------ DOKUMEN ------
Mohon tunggu...
Anggi Afriansyah
Anggi Afriansyah Mohon Tunggu... Penulis - Peneliti

Masih terus belajar. Silahkan kunjungi blog saya: http://anggiafriansyah.wordpress.com

Selanjutnya

Tutup

Humaniora Pilihan

Guru dan Masa Depan Bangsa

26 Mei 2016   09:39 Diperbarui: 26 Mei 2016   10:20 657
+
Laporkan Konten
Laporkan Akun
Kompasiana adalah platform blog. Konten ini menjadi tanggung jawab bloger dan tidak mewakili pandangan redaksi Kompas.
Lihat foto
Bagikan ide kreativitasmu dalam bentuk konten di Kompasiana | Sumber gambar: Freepik

Mei adalah bulan penuh sejarah. Beberapa peristiwa sejarah terekam di bulan ini, mulai dari May Day, Hari Pendidikan Nasional, sampai Hari Kebangkitan Nasional.

Untuk dunia pendidikan tanggal 2 Mei merupakan momen penting, Hari Pendidikan Nasional. Apalagi tahun 2016 ini oleh Kementerian Pendidikan dan Kebudayaan (Kemdikbud) bulan Mei dideklarasikan sebagai Bulan Pendidikan dan Kebudayaan. Seperti yang diungkap oleh Kemdikbud bahwa pendidikan merupakan gerakan semesta, maka menurut penulis, salah satu elemen kunci dari gerakan tersebut adalah para guru. Tulisan ini merupakan refleksi terhadap posisi guru di Indonesia. 

Guru memiliki posisi sentral dalam konstruksi pendidikan di Indonesia. Sesuai amanat UU No. 14 Tahun 2005 tentang Guru dan Dosen, guru harus memiliki kompetensi pedagogik, kompetensi kepribadian, kompetensi sosial, dan kompetensi profesional.
------ BARIS DATA ------
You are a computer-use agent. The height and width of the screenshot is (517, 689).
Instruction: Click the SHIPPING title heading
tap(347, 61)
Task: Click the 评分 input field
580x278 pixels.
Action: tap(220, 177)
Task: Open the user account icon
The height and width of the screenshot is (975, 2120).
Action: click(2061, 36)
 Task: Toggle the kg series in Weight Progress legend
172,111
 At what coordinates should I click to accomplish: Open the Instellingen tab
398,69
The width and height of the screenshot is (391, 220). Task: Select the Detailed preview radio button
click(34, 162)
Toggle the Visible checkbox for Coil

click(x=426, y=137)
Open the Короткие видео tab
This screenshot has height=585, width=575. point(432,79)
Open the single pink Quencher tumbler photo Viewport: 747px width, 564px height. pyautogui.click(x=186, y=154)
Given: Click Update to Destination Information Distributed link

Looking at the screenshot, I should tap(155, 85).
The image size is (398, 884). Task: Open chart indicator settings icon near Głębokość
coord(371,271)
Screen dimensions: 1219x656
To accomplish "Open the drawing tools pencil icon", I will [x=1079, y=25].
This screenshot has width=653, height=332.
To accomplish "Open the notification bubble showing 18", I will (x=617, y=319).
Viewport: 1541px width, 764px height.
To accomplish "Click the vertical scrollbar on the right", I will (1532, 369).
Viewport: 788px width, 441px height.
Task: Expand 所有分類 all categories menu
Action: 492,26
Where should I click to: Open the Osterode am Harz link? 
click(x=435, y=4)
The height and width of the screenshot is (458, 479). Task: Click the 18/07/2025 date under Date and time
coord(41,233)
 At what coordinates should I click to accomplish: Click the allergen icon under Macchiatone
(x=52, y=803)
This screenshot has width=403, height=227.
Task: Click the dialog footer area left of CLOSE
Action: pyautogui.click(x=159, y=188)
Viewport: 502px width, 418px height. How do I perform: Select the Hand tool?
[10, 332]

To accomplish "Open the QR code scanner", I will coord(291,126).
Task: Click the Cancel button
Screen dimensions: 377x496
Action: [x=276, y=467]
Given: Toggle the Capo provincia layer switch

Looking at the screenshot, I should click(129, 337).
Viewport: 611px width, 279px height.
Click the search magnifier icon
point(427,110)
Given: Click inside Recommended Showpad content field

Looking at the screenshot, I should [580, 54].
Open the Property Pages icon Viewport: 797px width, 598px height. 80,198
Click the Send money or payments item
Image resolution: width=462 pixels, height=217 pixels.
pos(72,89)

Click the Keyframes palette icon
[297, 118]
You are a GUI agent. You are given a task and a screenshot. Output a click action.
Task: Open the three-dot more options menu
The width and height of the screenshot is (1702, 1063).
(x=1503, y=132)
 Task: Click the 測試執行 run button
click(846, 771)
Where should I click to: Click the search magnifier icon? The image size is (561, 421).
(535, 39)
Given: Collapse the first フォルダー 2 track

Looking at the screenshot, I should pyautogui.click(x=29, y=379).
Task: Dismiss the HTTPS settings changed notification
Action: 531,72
------
■ **KUMPULAN TUGAS**:
1. Jawab pertanyaan berikut berdasarkan artikel tentang guru:
(a) Tanggal berapa Hari Pendidikan Nasional diperingati?
(b) Sebagai apa bulan Mei 2016 dideklarasikan oleh Kemdikbud?
(c) Undang-undang apa yang menjadi dasar amanat kompetensi guru?
2. Sebutkan semua kompetensi yang wajib dimiliki guru menurut artikel tentang guru.
3. Ulangi tanpa perubahan bagian artikel tentang guru yang diawali dengan kata-kata "Mei adalah bulan" dan diakhiri dengan "dan kompetensi profesional.".
Catatan di atas adalah bahan tersendiri yang terpisah dari artikel tentang guru.

■ **JAWABAN TIAP TUGAS**:
1.
(a) Tanggal 2 Mei.
(b) Sebagai Bulan Pendidikan dan Kebudayaan.
(c) UU No. 14 Tahun 2005 tentang Guru dan Dosen.

2. Kompetensi pedagogik, kompetensi kepribadian, kompetensi sosial, dan kompetensi profesional.

3.
Mei adalah bulan penuh sejarah. Beberapa peristiwa sejarah terekam di bulan ini, mulai dari May Day, Hari Pendidikan Nasional, sampai Hari Kebangkitan Nasional.

Untuk dunia pendidikan tanggal 2 Mei merupakan momen penting, Hari Pendidikan Nasional. Apalagi tahun 2016 ini oleh Kementerian Pendidikan dan Kebudayaan (Kemdikbud) bulan Mei dideklarasikan sebagai Bulan Pendidikan dan Kebudayaan. Seperti yang diungkap oleh Kemdikbud bahwa pendidikan merupakan gerakan semesta, maka menurut penulis, salah satu elemen kunci dari gerakan tersebut adalah para guru. Tulisan ini merupakan refleksi terhadap posisi guru di Indonesia. 

Guru memiliki posisi sentral dalam konstruksi pendidikan di Indonesia. Sesuai amanat UU No. 14 Tahun 2005 tentang Guru dan Dosen, guru harus memiliki kompetensi pedagogik, kompetensi kepribadian, kompetensi sosial, dan kompetensi profesional.